Step 3: Add data sources
Register both HBase and Elasticsearch as data sources in Data Integration.
-
Open Data Integration.
-
Log on to the DataWorks console.
-
In the left navigation pane, click Workspace.
-
In the Actions column for your workspace, choose Shortcuts > Data Integration.
-
-
In the left navigation pane, click Data Source.
-
Add the HBase data source.
-
On the Data Source List page, click Add Data Source.
-
In the Add Data Source dialog box, search for and select HBase.
-
In the Add HBase Data Source dialog box, configure the parameters in the Basic Information section. For parameter descriptions, see Configure an HBase data source.
-
In the Connection Configuration section, click Test Connectivity. A Connected status confirms a successful connection.
-
Click Complete.
-
-
Add the Elasticsearch data source using the same steps. For details, see Add an Elasticsearch data source.
Step 4: Configure and run an offline sync task
This tutorial uses the codeless UI on the legacy Data Development (DataStudio) page. To use the code editor instead, see Configure a batch synchronization task using the code editor. For Elasticsearch-specific writer configuration, see Elasticsearch Writer.
-
Open Data Development.
-
Log on to the DataWorks console.
-
In the left navigation pane, click Workspace.
-
In the Actions column for your workspace, choose Shortcuts > Data Development.
-
-
Create an offline sync task.
-
On the Data Development (
) tab in the navigation pane, choose Create > Create Workflow and follow the prompts. -
Right-click the workflow and choose Create Node > Data Integration > Offline Synchronization.
-
In the Create Node dialog box, enter a node name and click Confirm.
-
-
Configure the network and resources.
-
In the Source section, set Source to HBase and Data Source Name to your HBase data source.
-
For Resource Group, select the exclusive resource group you created.
-
In the Destination section, set Destination to Elasticsearch and Data Source Name to your Elasticsearch data source.
-
-
Click Next.
-
Configure the task details.
-
In the Source section, select the table to synchronize.
-
Configure the parameters in the Destination section.
-
In the Field Mapping section, map Source Fields to Destination Fields. For details, see Configure a batch synchronization task using the codeless UI.
-
Configure the channel parameters in the Channel Control section.
-
-
Save and run the task. If you configured a schedule, the task runs periodically. To run the task immediately, click the Run icon in the upper-right corner of the node editor. When the operational log shows
Shell run successfully!, the task has completed.-
(Optional) Click Scheduling Configuration on the right panel to set up a recurring schedule. See Scheduling configuration.
-
Click the Save icon above the node editor.
-
Click the Submit icon to submit the task.
-
Step 5: Verify the data synchronization result
-
Log on to the Kibana console. For instructions, see Log on to the Kibana console.

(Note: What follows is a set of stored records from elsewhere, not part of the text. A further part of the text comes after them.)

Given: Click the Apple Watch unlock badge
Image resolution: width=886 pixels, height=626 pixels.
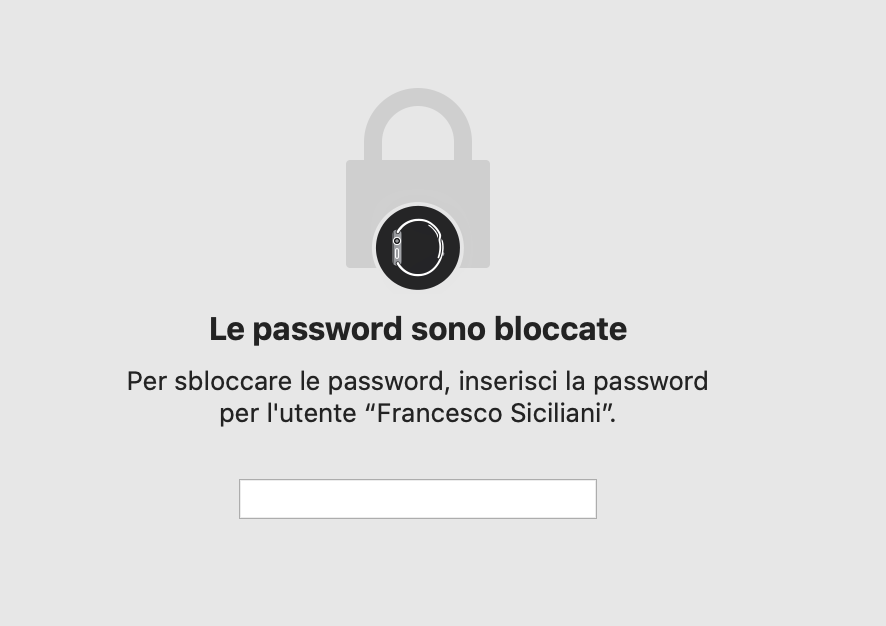Looking at the screenshot, I should point(418,247).
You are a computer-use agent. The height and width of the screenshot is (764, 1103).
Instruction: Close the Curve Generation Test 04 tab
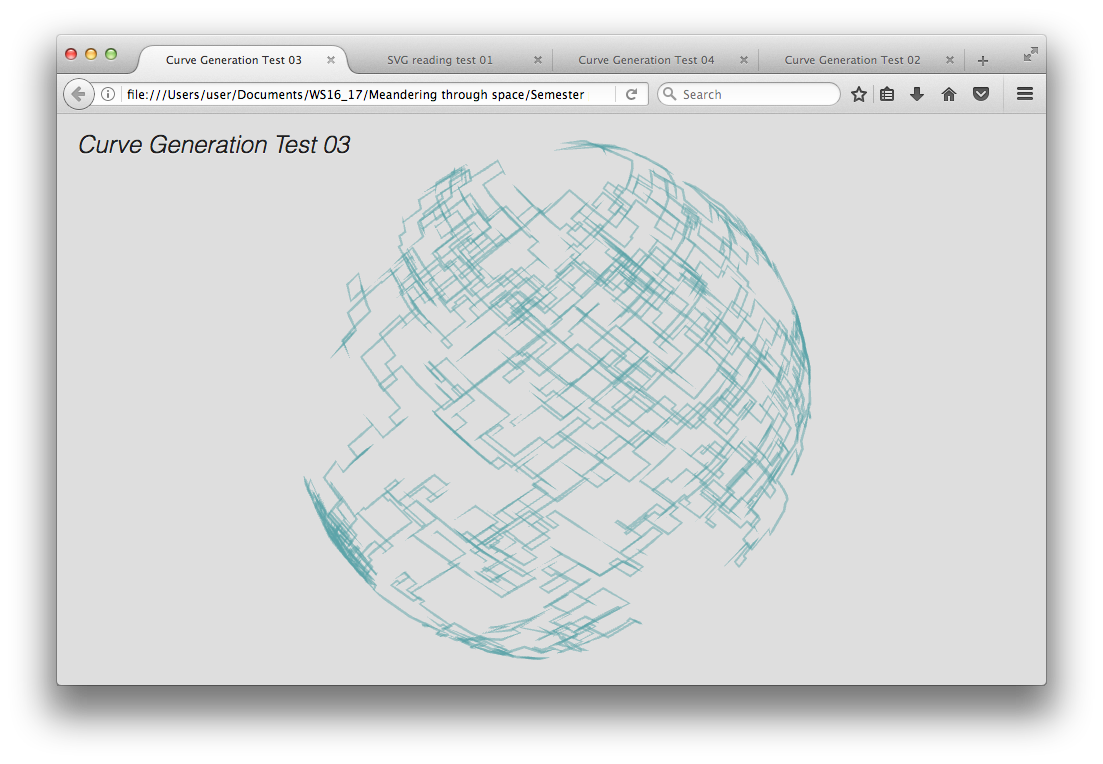click(744, 60)
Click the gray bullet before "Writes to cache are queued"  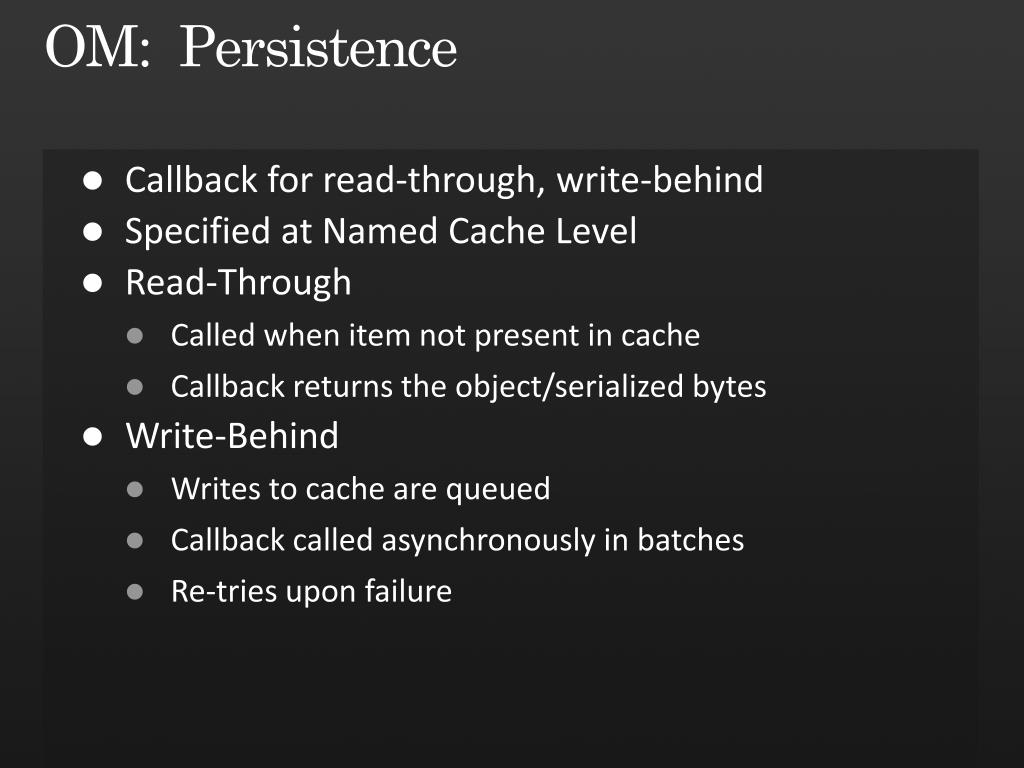[135, 489]
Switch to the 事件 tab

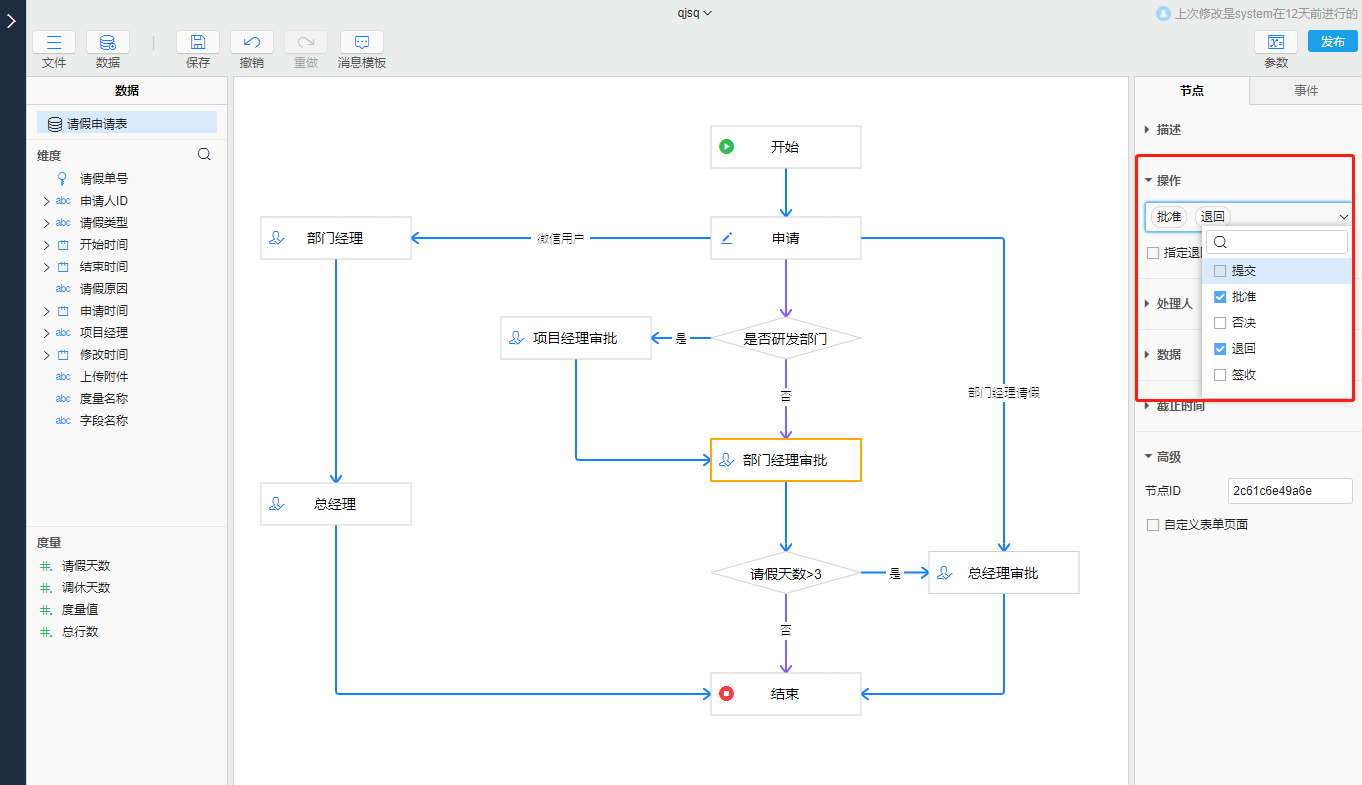(x=1306, y=91)
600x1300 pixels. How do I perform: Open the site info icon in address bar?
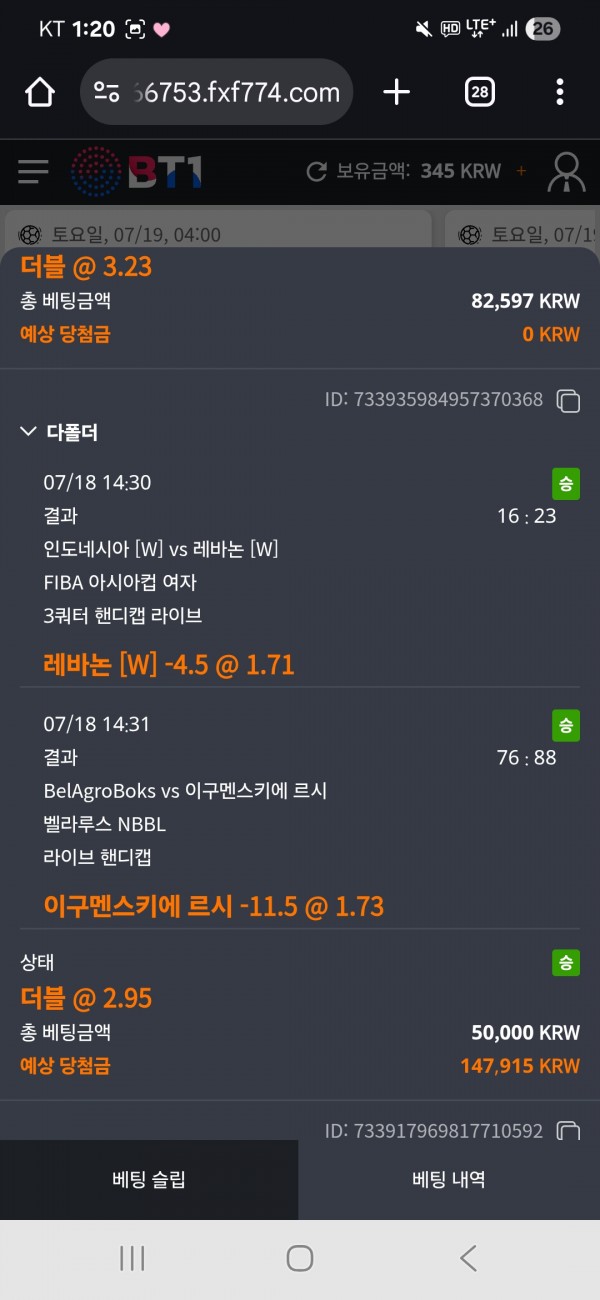point(107,93)
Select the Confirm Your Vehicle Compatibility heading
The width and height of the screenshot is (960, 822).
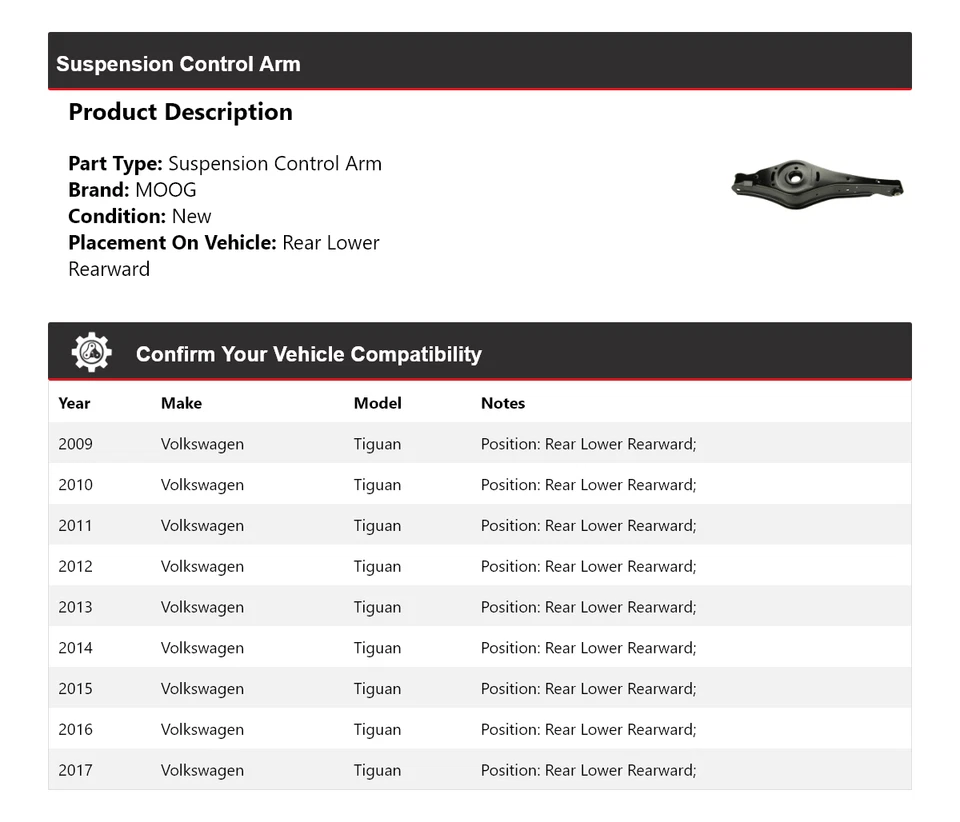[308, 354]
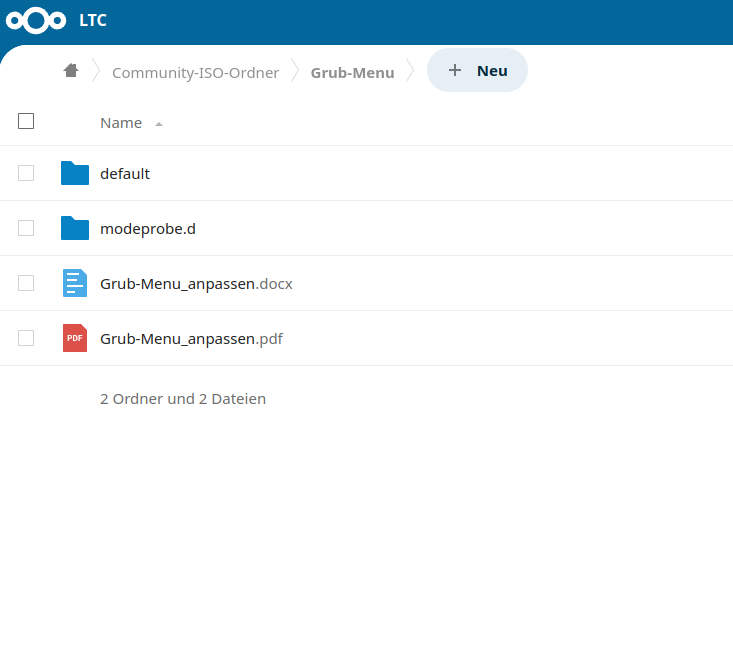Click the default folder icon
This screenshot has height=653, width=733.
[x=75, y=173]
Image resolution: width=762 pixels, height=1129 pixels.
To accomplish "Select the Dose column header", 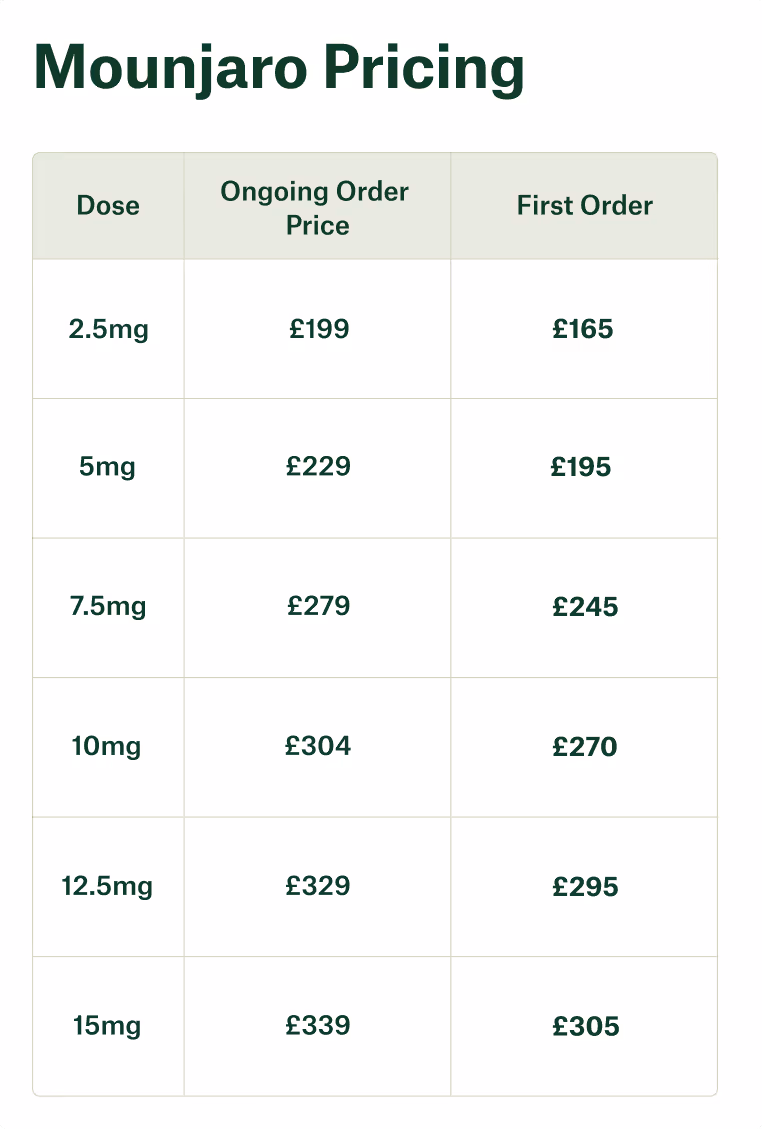I will tap(108, 205).
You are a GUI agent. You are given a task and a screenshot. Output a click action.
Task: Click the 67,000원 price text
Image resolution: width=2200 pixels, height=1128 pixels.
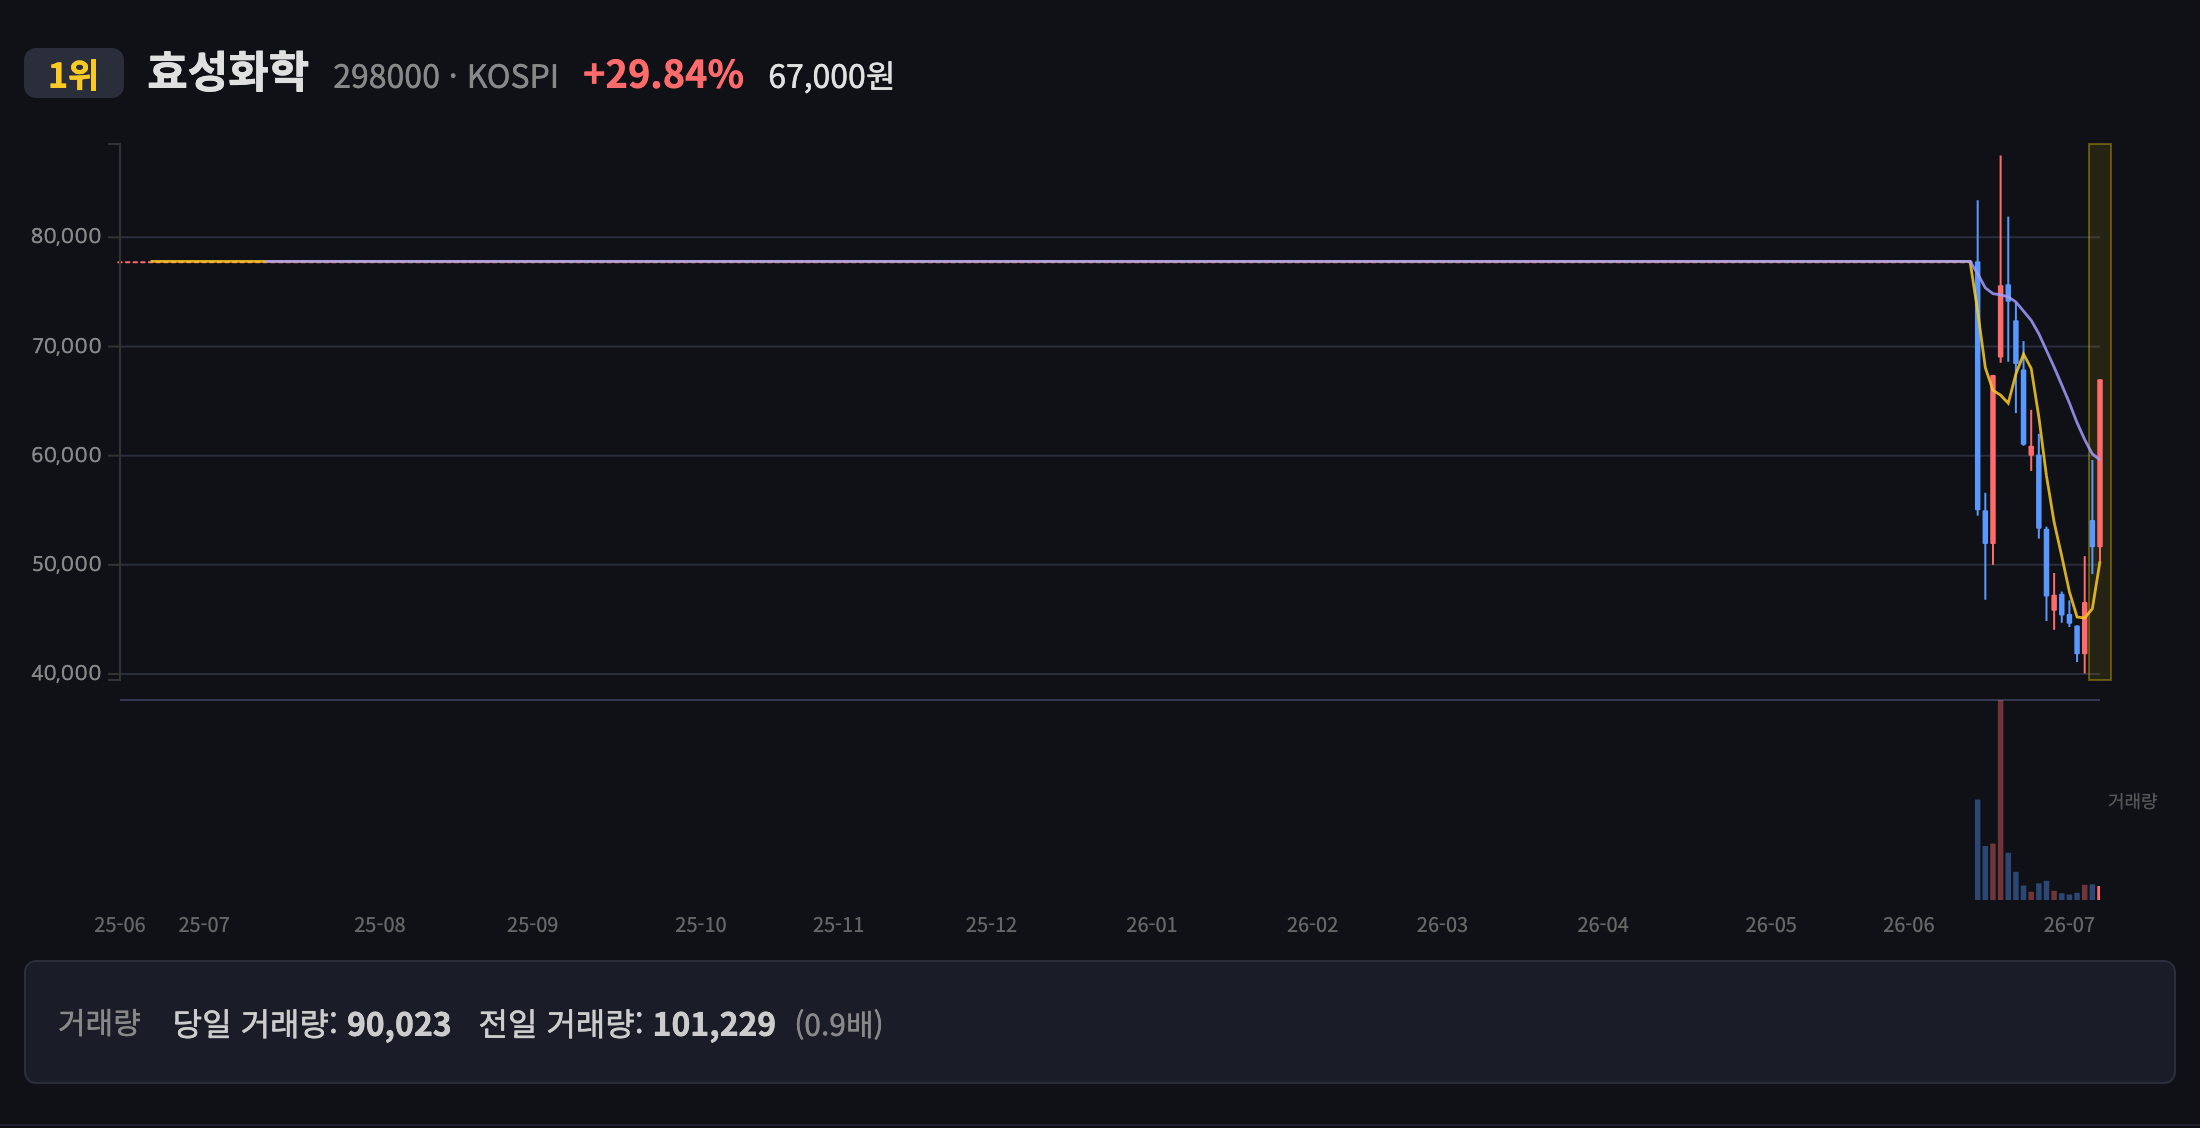pyautogui.click(x=831, y=76)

NoteThis tutorial uses an Elasticsearch V7.10.0 cluster. Steps may differ for other versions. The actual operations in the console prevail.
-
In the upper-right corner, click Dev tools.
-
On the Console tab, run the following query to view the synchronized data:
POST /student_info/_search?pretty { "query": { "match_all": {}} }Notestudent_infois the index name that you set for the destination in the offline sync task.